For the entries below, the expected answer is the line with "World War II (71, 2097)", the line with "Contact (57, 242)", and every line between them, exactly as written, and nothing more.

====== Extracted information ======

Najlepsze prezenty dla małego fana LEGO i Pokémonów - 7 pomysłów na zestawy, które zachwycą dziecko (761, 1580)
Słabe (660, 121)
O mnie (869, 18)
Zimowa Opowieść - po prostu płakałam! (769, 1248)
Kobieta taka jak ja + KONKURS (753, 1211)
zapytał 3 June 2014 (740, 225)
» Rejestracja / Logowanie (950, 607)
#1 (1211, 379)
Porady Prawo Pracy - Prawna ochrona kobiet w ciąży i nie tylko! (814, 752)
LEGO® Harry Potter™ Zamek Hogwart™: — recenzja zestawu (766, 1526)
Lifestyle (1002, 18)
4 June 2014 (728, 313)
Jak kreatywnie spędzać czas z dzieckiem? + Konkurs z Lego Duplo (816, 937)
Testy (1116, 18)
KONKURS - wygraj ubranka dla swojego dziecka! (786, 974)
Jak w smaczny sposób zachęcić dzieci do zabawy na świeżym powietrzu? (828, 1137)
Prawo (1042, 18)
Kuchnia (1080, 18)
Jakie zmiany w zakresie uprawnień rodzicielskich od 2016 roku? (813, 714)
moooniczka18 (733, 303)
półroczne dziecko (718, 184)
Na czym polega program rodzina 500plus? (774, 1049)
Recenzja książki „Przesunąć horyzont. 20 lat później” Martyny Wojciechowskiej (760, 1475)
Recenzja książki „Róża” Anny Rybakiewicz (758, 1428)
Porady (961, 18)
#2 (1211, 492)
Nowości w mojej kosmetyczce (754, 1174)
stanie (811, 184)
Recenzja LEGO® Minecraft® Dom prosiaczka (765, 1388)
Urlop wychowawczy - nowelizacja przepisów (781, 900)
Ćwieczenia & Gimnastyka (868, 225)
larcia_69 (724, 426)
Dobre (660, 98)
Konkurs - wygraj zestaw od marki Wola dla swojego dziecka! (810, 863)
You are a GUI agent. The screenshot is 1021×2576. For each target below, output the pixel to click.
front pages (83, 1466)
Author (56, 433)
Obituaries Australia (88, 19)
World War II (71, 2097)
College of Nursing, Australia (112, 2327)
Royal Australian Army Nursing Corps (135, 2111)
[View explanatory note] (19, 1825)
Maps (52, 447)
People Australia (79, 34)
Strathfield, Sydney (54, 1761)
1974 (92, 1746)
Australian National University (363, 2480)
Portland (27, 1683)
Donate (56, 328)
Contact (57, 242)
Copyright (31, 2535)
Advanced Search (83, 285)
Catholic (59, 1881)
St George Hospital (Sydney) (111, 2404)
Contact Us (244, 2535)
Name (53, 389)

======

** Answer space **
World War II (71, 2097)
College of Nursing, Australia (112, 2327)
Royal Australian Army Nursing Corps (135, 2111)
[View explanatory note] (19, 1825)
Maps (52, 447)
People Australia (79, 34)
Strathfield, Sydney (54, 1761)
1974 (92, 1746)
Australian National University (363, 2480)
Portland (27, 1683)
Donate (56, 328)
Contact (57, 242)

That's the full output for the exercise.